§ **PROBLEM TO WORK ON**: Each line below should be written out again without any change.

§ **Saved entries**:
▶
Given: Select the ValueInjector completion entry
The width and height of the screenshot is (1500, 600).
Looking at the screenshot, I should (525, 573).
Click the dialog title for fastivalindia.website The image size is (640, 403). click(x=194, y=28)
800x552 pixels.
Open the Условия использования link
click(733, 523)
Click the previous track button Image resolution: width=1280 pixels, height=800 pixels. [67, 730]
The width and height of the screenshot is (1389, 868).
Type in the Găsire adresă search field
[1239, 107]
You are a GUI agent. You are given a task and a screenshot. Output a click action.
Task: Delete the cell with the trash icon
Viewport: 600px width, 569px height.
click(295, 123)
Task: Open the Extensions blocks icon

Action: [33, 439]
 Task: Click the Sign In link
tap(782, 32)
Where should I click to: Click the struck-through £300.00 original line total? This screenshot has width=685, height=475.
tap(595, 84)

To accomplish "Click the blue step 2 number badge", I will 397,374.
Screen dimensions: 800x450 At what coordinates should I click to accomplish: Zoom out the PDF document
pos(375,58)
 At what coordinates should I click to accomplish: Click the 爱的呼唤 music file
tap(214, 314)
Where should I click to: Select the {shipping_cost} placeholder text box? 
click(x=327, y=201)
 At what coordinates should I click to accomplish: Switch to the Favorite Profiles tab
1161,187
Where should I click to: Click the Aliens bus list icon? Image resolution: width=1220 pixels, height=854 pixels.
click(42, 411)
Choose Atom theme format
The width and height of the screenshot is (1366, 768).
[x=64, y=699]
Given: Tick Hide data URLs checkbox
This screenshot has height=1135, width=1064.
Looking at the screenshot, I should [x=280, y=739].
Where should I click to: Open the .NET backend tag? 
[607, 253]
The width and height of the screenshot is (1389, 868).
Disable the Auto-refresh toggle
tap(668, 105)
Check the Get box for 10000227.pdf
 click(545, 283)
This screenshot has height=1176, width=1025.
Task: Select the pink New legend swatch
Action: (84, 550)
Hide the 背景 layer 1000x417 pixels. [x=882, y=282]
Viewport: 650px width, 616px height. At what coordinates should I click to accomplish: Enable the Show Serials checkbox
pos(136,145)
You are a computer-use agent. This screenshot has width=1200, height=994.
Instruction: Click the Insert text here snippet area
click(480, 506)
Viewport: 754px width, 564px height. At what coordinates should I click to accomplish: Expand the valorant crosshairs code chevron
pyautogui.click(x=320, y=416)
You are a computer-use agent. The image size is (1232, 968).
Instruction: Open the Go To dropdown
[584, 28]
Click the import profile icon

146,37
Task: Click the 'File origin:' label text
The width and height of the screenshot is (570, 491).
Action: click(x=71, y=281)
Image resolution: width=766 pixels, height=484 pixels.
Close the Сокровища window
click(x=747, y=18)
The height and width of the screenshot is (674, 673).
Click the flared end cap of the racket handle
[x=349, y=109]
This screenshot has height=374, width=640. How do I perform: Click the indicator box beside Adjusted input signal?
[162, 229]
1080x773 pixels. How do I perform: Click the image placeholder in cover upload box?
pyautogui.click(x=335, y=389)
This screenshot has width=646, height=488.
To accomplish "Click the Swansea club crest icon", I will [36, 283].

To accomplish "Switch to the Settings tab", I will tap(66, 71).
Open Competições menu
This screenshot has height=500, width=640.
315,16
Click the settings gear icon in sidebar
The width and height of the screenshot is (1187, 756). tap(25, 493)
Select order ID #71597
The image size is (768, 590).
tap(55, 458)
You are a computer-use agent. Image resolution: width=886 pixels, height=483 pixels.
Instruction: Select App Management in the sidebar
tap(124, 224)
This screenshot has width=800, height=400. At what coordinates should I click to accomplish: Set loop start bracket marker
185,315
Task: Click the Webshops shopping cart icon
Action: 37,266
◀
§ **TASK RESPONSE**:
Given: Select the ValueInjector completion entry
The width and height of the screenshot is (1500, 600).
Looking at the screenshot, I should (525, 573).
Click the dialog title for fastivalindia.website The image size is (640, 403). click(x=194, y=28)
800x552 pixels.
Open the Условия использования link
click(733, 523)
Click the previous track button Image resolution: width=1280 pixels, height=800 pixels. [67, 730]
The width and height of the screenshot is (1389, 868).
Type in the Găsire adresă search field
[1239, 107]
You are a GUI agent. You are given a task and a screenshot. Output a click action.
Task: Delete the cell with the trash icon
Viewport: 600px width, 569px height.
click(295, 123)
Task: Open the Extensions blocks icon

Action: [33, 439]
 Task: Click the Sign In link
tap(782, 32)
Where should I click to: Click the struck-through £300.00 original line total? This screenshot has width=685, height=475.
tap(595, 84)

To accomplish "Click the blue step 2 number badge", I will 397,374.
Screen dimensions: 800x450 At what coordinates should I click to accomplish: Zoom out the PDF document
pos(375,58)
 At what coordinates should I click to accomplish: Click the 爱的呼唤 music file
tap(214, 314)
Where should I click to: Select the {shipping_cost} placeholder text box? 
click(x=327, y=201)
 At what coordinates should I click to accomplish: Switch to the Favorite Profiles tab
1161,187
Where should I click to: Click the Aliens bus list icon? Image resolution: width=1220 pixels, height=854 pixels.
click(42, 411)
Choose Atom theme format
The width and height of the screenshot is (1366, 768).
[x=64, y=699]
Given: Tick Hide data URLs checkbox
This screenshot has height=1135, width=1064.
Looking at the screenshot, I should [x=280, y=739].
Where should I click to: Open the .NET backend tag? 
[607, 253]
The width and height of the screenshot is (1389, 868).
Disable the Auto-refresh toggle
tap(668, 105)
Check the Get box for 10000227.pdf
 click(545, 283)
This screenshot has height=1176, width=1025.
Task: Select the pink New legend swatch
Action: (84, 550)
Hide the 背景 layer 1000x417 pixels. [x=882, y=282]
Viewport: 650px width, 616px height. At what coordinates should I click to accomplish: Enable the Show Serials checkbox
pos(136,145)
You are a computer-use agent. This screenshot has width=1200, height=994.
Instruction: Click the Insert text here snippet area
click(480, 506)
Viewport: 754px width, 564px height. At what coordinates should I click to accomplish: Expand the valorant crosshairs code chevron
pyautogui.click(x=320, y=416)
You are a computer-use agent. The image size is (1232, 968).
Instruction: Open the Go To dropdown
[584, 28]
Click the import profile icon

146,37
Task: Click the 'File origin:' label text
The width and height of the screenshot is (570, 491).
Action: click(x=71, y=281)
Image resolution: width=766 pixels, height=484 pixels.
Close the Сокровища window
click(x=747, y=18)
The height and width of the screenshot is (674, 673).
Click the flared end cap of the racket handle
[x=349, y=109]
This screenshot has height=374, width=640. How do I perform: Click the indicator box beside Adjusted input signal?
[162, 229]
1080x773 pixels. How do I perform: Click the image placeholder in cover upload box?
pyautogui.click(x=335, y=389)
This screenshot has width=646, height=488.
To accomplish "Click the Swansea club crest icon", I will [36, 283].

To accomplish "Switch to the Settings tab", I will tap(66, 71).
Open Competições menu
This screenshot has height=500, width=640.
315,16
Click the settings gear icon in sidebar
The width and height of the screenshot is (1187, 756). tap(25, 493)
Select order ID #71597
The image size is (768, 590).
tap(55, 458)
You are a computer-use agent. Image resolution: width=886 pixels, height=483 pixels.
Instruction: Select App Management in the sidebar
tap(124, 224)
This screenshot has width=800, height=400. At what coordinates should I click to accomplish: Set loop start bracket marker
185,315
Task: Click the Webshops shopping cart icon
Action: 37,266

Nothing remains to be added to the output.